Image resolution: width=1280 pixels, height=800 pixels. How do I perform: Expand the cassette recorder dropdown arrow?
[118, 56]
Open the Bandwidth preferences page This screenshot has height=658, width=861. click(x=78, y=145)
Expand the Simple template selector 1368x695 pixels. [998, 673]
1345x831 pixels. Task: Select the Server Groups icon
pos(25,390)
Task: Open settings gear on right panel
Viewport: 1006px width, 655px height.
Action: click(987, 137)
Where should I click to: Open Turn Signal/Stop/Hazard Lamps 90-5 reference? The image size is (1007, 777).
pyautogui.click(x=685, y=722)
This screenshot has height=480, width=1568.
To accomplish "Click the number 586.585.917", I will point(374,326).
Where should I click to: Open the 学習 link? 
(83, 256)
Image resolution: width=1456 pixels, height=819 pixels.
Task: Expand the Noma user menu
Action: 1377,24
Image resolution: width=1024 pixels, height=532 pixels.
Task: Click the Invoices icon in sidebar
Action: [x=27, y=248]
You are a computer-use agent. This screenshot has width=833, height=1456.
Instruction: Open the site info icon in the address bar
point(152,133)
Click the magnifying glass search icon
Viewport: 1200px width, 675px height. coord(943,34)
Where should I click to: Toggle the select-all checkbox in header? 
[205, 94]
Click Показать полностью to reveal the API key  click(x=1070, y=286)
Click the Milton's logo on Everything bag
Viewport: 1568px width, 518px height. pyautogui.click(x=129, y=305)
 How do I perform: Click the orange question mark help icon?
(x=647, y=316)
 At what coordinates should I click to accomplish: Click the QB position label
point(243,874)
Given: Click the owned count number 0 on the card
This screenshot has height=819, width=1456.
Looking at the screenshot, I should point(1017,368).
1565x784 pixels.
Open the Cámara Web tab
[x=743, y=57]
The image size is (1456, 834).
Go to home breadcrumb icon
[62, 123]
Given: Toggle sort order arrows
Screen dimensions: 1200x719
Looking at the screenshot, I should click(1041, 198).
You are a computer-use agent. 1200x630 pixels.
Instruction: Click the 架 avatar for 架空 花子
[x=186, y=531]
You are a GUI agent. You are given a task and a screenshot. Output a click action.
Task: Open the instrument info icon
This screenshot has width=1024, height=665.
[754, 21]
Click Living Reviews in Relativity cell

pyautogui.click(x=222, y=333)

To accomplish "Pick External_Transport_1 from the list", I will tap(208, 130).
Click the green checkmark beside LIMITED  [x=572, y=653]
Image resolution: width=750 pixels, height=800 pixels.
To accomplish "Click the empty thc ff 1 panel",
•••
- _Problem statement_: Print, without any change, the line containing "You are a GUI" and each line after it to the end of the material.

- _Reply_:
You are a GUI agent. You are given a task and a screenshot. Output a click action.
Task: Open the instrument info icon
This screenshot has width=1024, height=665.
[754, 21]
Click Living Reviews in Relativity cell

pyautogui.click(x=222, y=333)

To accomplish "Pick External_Transport_1 from the list", I will tap(208, 130).
Click the green checkmark beside LIMITED  [x=572, y=653]
Image resolution: width=750 pixels, height=800 pixels.
To accomplish "Click the empty thc ff 1 panel",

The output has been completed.